(開催報告)6/13 不登校・ひきこもり:こどもが一歩を踏み出すとき(2)

内田良子さんを再度お招きして第2回セミナー、約30名の方に来ていただき大変好評となりました。改めて御礼申し上げます。第2部の個別相談会は日付をまたぐほどの深い話になったとか・・。
詳細はおって公表となりますが、当団体も今年度の新たな事業として居場所づくりを進めていきたいと考えています。
当日の簡単な要約を掲載します。AIの簡易要約ですのでご了承ください。

1. 旧海城学園跡地の活用と「知のアトリエ」の多角的な事業
東日本大震災の影響で2017年に平行となった那須高原海城中学校・高等学校の跡地を活用し、次世代教育のための事業を展開しています。障害者の就労支援(通販)を主軸に、LEDを活用した最先端の果物栽培プラント、地域ラジオの運営、子育て支援、さらには映画やドラマのロケ地提供など、多様な団体が拠点を置いて活動しています。

2. 「不登校」から「引きこもり(8050問題)」への連動性
現在、小中学生の不登校が約35万4,000人であるのに対し、国内の引きこもり当事者は推計146万人に上り、親が80代・子が50代となる「8050問題」が社会問題化しています。
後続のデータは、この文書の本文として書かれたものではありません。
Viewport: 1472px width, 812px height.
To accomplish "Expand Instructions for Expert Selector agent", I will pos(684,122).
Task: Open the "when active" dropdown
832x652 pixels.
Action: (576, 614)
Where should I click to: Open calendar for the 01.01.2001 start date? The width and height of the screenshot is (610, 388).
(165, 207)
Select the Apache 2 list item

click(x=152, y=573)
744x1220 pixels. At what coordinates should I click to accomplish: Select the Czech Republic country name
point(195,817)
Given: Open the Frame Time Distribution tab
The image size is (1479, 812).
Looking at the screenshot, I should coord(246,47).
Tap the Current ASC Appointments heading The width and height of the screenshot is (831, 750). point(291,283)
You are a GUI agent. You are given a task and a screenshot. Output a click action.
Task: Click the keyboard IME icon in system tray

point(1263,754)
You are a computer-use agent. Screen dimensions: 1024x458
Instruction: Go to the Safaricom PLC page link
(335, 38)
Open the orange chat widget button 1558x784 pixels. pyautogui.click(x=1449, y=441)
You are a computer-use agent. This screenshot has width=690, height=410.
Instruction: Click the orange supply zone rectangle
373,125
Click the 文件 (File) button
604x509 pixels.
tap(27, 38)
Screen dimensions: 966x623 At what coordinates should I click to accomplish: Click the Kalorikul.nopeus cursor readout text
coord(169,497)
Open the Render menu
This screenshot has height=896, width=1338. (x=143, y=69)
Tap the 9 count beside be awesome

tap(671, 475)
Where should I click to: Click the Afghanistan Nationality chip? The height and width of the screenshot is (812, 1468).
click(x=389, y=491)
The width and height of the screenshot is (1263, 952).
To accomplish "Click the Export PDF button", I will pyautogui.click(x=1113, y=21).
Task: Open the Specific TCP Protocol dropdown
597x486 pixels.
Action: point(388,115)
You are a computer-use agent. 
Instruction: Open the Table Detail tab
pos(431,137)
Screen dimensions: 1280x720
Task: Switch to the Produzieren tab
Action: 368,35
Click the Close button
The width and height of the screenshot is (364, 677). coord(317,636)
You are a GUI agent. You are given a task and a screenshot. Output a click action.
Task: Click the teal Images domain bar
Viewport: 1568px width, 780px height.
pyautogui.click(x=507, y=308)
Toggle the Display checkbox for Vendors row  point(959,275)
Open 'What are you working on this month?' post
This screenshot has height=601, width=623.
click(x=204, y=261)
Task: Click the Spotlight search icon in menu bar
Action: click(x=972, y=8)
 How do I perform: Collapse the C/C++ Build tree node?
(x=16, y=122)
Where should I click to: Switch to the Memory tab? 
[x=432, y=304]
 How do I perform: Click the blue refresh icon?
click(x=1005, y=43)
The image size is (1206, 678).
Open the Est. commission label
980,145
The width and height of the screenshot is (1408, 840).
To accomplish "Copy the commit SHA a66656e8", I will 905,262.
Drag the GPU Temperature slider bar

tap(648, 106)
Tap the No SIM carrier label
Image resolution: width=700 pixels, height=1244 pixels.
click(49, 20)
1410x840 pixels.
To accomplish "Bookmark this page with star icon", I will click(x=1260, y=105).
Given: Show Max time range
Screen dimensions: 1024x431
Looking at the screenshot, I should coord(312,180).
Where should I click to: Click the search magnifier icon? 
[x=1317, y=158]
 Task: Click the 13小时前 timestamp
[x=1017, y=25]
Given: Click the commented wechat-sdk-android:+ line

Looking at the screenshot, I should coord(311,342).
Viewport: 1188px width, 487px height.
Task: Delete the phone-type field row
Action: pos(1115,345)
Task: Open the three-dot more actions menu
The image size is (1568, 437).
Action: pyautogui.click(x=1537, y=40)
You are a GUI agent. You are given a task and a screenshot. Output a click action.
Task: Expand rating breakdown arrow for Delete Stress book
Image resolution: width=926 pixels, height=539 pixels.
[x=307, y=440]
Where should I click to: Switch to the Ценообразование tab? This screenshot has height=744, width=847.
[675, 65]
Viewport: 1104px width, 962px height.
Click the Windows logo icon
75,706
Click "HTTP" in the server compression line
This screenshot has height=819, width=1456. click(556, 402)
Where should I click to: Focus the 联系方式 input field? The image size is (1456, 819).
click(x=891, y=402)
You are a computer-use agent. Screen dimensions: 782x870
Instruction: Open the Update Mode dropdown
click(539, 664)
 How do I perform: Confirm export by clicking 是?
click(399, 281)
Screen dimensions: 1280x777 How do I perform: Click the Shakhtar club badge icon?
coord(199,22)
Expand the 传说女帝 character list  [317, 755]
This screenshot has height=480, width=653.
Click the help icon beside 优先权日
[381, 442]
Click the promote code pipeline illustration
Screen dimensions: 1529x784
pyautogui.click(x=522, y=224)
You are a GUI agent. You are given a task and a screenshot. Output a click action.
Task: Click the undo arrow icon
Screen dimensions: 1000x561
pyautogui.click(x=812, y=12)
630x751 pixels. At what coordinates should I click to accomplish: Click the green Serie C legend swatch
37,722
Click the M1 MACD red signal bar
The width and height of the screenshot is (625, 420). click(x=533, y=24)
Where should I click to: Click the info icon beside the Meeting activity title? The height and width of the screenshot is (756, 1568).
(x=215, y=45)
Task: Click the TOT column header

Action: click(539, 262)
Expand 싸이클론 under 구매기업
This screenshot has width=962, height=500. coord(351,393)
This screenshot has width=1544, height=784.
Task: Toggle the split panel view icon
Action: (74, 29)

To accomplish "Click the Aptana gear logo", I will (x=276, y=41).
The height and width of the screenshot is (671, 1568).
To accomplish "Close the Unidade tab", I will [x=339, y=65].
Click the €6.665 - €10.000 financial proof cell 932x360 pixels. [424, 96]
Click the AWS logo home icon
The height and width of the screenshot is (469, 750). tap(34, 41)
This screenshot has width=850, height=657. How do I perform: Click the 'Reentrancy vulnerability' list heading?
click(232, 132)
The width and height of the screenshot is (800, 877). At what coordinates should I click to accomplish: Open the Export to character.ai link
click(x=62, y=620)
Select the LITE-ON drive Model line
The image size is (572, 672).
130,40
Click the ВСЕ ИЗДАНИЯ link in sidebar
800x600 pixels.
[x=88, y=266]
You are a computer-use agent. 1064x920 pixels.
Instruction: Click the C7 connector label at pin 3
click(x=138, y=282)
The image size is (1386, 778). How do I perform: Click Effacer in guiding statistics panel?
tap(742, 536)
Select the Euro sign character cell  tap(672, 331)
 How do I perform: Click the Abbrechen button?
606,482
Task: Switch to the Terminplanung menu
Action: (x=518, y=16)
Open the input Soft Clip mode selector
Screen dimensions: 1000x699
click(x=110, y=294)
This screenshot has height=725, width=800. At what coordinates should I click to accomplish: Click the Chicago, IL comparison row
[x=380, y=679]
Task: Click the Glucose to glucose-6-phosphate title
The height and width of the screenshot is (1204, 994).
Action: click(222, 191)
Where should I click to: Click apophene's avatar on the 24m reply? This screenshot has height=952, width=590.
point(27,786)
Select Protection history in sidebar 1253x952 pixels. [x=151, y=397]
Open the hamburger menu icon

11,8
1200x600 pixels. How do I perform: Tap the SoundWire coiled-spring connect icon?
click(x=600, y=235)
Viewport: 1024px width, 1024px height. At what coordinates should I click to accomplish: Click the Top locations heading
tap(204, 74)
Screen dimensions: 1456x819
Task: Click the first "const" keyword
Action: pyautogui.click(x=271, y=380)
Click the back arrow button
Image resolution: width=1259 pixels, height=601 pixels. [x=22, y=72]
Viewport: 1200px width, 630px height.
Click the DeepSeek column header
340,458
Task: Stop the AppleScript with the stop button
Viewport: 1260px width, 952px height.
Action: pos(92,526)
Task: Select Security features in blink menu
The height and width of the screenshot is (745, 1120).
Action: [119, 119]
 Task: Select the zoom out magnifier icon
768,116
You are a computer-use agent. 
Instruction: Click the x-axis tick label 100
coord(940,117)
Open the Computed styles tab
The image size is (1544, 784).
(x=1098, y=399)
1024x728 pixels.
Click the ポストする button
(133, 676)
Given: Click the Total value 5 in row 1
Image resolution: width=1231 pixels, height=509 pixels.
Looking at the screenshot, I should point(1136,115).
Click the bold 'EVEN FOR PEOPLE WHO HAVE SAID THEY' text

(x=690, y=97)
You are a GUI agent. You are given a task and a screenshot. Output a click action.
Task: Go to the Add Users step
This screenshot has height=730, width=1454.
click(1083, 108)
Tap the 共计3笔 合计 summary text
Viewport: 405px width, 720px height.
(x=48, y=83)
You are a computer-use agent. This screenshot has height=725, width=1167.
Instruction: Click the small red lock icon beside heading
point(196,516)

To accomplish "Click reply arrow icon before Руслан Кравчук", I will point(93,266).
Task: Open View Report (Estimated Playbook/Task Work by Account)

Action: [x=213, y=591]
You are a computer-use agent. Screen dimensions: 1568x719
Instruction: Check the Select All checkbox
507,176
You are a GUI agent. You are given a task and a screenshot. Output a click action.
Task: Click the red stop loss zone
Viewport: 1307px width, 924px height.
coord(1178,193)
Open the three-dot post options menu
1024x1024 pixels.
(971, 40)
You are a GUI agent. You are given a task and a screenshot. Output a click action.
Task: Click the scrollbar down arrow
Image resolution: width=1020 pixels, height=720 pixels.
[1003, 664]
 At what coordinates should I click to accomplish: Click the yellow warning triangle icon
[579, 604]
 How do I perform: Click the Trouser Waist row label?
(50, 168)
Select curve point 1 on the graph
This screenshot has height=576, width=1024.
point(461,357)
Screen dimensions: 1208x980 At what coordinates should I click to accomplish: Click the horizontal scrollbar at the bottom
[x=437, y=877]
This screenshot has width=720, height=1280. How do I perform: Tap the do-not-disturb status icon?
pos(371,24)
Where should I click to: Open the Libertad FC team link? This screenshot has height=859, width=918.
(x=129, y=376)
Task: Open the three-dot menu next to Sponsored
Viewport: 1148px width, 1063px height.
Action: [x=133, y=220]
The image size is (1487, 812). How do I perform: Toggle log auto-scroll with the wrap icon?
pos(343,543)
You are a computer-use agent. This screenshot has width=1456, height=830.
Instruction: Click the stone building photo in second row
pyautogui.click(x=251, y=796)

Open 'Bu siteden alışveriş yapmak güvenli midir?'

引きこもり当事者の多くが自己紹介を「私はいつから不登校になり…」と始めるように、不登校と引きこもりは地続きの関係にあります。

3. 子供が発する身体症状と、限界まで「行きたい」と言ってしまう心理
いじめや不適切な指導で傷ついた子供は、まず頭痛や腹痛などの「身体症状」でストレスを訴えます。しかし、評価や出席日数を気にする親や学校の空気を察し、子供は限界を迎えるまで「学校に行きたい(休みたいと言えない)」と応えてしまいます。親が「休んでいい」と認める頃には、子供はすでに生き倒れるほどの限界を超えています。

4. 求められているのは「支援」ではなく「理解」
不登校や引きこもりに関する書籍や情報は溢れていますが、頭で理解した「知識」だけでは目の前の我が子の問題は解決できません。子供たちが本当に必要としているのは、大人があらかじめ用意した枠組みによる「支援」ではなく、自分をそのまま受け止めてくれる「理解」です。理解されて初めて、子供は自らの足で歩み始めます。

5. 家族が果たすべき「最初の1人」の役割と食事を通じた接点
当事者が部屋に閉じこもり社会や医療との接触を拒絶している場合、環境を修復できる最初の人間は「家族」しかいません。無理に議論をふっかけるのではなく、相手の話をただ聴く「耳を育てる(聞き上手になる)」こと、そして警戒心の強い子供に対して「母親の手作り料理を冷蔵庫に入れておく」など、1日3回の食事や飲み物をフックに少しずつ安心な設定(接点)を作っていくことが大切です。

6. 学校現場の荒廃と「不登校ビジネス」への懸念
現在、小学校低学年(1〜3年生)での不登校やいじめ、暴力件数が過去最多を記録するなど、学校の空気が大きく変質しています。さらに精神疾患で給食・休職する教員も1万人を超えており、余裕をなくした教員による暴言・体罰がクラス全体を緊張させています。国が推進する不登校対策が的外れな一方で、それを出席扱いにすることで利益を得る「教育産業(不登校ビジネス)」の台頭や教育格差も問題視されています。

7. 父親と母親の「学校信仰」のギャップと家族のドラマ
日常的に子供の苦しむ姿を見ている母親に比べ、企業の論理(競争論理)の中で生きる父親のほうが「学歴信仰・学校信仰」が強く、子供を追い詰めてしまうケースが目立ちます。しかし、母親を殴ろうとした息子に対して父親が「俺の女に手を出すな」と一喝して関係が変わった例や、荒れる息子を抱きしめ「親父が生きている間は食わせてやるから焦るな」と言葉をかけ、息子の心を溶かして28歳での大学挑戦へ導いた父親の事例など、親の関わり方が劇的な転機を生むこともあります。

8. 親自身の生き方(ロールモデル)の変化と子供への安心感
かつては、母親が家庭に縛られず社会に出て生き生きと働く姿そのものが、子供に「学歴がなくても世の中で生きていける」という安心感を与えるロールモデルとなっていました。近年ではさらに一歩進み、我が子の不登校経験をきっかけに親自身が公認心理師やスクールソーシャルワーカーなどの資格を取得し、今度は学校やフリースペース側に入って苦しむ子供たちを救う側へと回る、前向きな「生き方のシフト」が多く生まれています。